Rewrite all the records below with "Instruction:" swapped for "Goal:" and nothing else changed.

Supplied information >>
┄┄┄┄┄┄┄┄┄┄┄┄┄┄┄┄┄┄┄┄
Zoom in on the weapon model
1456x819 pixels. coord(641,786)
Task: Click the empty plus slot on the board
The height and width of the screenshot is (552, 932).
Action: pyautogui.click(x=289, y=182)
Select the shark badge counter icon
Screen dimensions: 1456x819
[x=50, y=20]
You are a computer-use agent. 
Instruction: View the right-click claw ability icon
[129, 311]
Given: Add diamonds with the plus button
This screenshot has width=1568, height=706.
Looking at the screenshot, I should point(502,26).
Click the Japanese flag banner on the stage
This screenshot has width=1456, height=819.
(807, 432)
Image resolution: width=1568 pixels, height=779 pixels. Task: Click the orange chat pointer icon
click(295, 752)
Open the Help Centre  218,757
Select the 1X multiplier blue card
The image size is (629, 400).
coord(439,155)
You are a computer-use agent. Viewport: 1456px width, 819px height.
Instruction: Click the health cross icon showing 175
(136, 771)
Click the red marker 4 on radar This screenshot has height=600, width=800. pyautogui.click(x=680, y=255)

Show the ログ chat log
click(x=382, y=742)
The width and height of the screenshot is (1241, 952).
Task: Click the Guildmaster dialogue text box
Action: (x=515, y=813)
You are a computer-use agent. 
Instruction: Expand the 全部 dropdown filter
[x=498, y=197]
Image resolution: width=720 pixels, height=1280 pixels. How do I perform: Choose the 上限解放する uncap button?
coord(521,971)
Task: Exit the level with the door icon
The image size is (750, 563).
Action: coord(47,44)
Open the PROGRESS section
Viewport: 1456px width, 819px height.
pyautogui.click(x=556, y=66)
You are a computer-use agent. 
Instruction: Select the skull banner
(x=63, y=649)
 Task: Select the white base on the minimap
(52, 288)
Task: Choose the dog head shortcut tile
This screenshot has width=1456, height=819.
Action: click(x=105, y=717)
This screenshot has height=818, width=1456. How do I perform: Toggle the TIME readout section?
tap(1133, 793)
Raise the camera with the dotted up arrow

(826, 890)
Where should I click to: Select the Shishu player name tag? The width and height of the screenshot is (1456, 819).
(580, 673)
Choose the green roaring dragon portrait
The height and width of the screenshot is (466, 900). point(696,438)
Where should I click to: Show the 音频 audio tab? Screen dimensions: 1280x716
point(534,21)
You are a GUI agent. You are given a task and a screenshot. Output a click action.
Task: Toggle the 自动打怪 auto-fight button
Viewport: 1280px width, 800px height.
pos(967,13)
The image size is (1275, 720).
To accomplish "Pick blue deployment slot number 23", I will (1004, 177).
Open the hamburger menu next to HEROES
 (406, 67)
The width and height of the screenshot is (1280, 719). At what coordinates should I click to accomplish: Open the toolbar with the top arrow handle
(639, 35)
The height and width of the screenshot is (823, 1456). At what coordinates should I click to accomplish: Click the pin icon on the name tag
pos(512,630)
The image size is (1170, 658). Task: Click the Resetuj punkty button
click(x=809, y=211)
┄┄┄┄┄┄┄┄┄┄┄┄┄┄┄┄┄┄┄┄
Answer below >>
Zoom in on the weapon model
1456x819 pixels. coord(641,786)
Task: Click the empty plus slot on the board
The height and width of the screenshot is (552, 932).
Action: pyautogui.click(x=289, y=182)
Select the shark badge counter icon
Screen dimensions: 1456x819
[x=50, y=20]
You are a computer-use agent. 
Goal: View the right-click claw ability icon
[129, 311]
Given: Add diamonds with the plus button
This screenshot has width=1568, height=706.
Looking at the screenshot, I should point(502,26).
Click the Japanese flag banner on the stage
This screenshot has width=1456, height=819.
(807, 432)
Image resolution: width=1568 pixels, height=779 pixels. Task: Click the orange chat pointer icon
click(295, 752)
Open the Help Centre  218,757
Select the 1X multiplier blue card
The image size is (629, 400).
coord(439,155)
You are a computer-use agent. Viewport: 1456px width, 819px height.
Goal: Click the health cross icon showing 175
(136, 771)
Click the red marker 4 on radar This screenshot has height=600, width=800. pyautogui.click(x=680, y=255)

Show the ログ chat log
click(x=382, y=742)
The width and height of the screenshot is (1241, 952).
Task: Click the Guildmaster dialogue text box
Action: (x=515, y=813)
You are a computer-use agent. 
Goal: Expand the 全部 dropdown filter
[x=498, y=197]
Image resolution: width=720 pixels, height=1280 pixels. How do I perform: Choose the 上限解放する uncap button?
coord(521,971)
Task: Exit the level with the door icon
The image size is (750, 563).
Action: coord(47,44)
Open the PROGRESS section
Viewport: 1456px width, 819px height.
pyautogui.click(x=556, y=66)
You are a computer-use agent. 
Goal: Select the skull banner
(x=63, y=649)
 Task: Select the white base on the minimap
(52, 288)
Task: Choose the dog head shortcut tile
This screenshot has width=1456, height=819.
Action: click(x=105, y=717)
This screenshot has height=818, width=1456. How do I perform: Toggle the TIME readout section?
tap(1133, 793)
Raise the camera with the dotted up arrow

(826, 890)
Where should I click to: Select the Shishu player name tag? The width and height of the screenshot is (1456, 819).
(580, 673)
Choose the green roaring dragon portrait
The height and width of the screenshot is (466, 900). point(696,438)
Where should I click to: Show the 音频 audio tab? Screen dimensions: 1280x716
point(534,21)
You are a GUI agent. You are given a task and a screenshot. Output a click action.
Task: Toggle the 自动打怪 auto-fight button
Viewport: 1280px width, 800px height.
pos(967,13)
The image size is (1275, 720).
To accomplish "Pick blue deployment slot number 23", I will (1004, 177).
Open the hamburger menu next to HEROES
 (406, 67)
The width and height of the screenshot is (1280, 719). At what coordinates should I click to accomplish: Open the toolbar with the top arrow handle
(639, 35)
The height and width of the screenshot is (823, 1456). At what coordinates should I click to accomplish: Click the pin icon on the name tag
pos(512,630)
The image size is (1170, 658). Task: Click the Resetuj punkty button
click(x=809, y=211)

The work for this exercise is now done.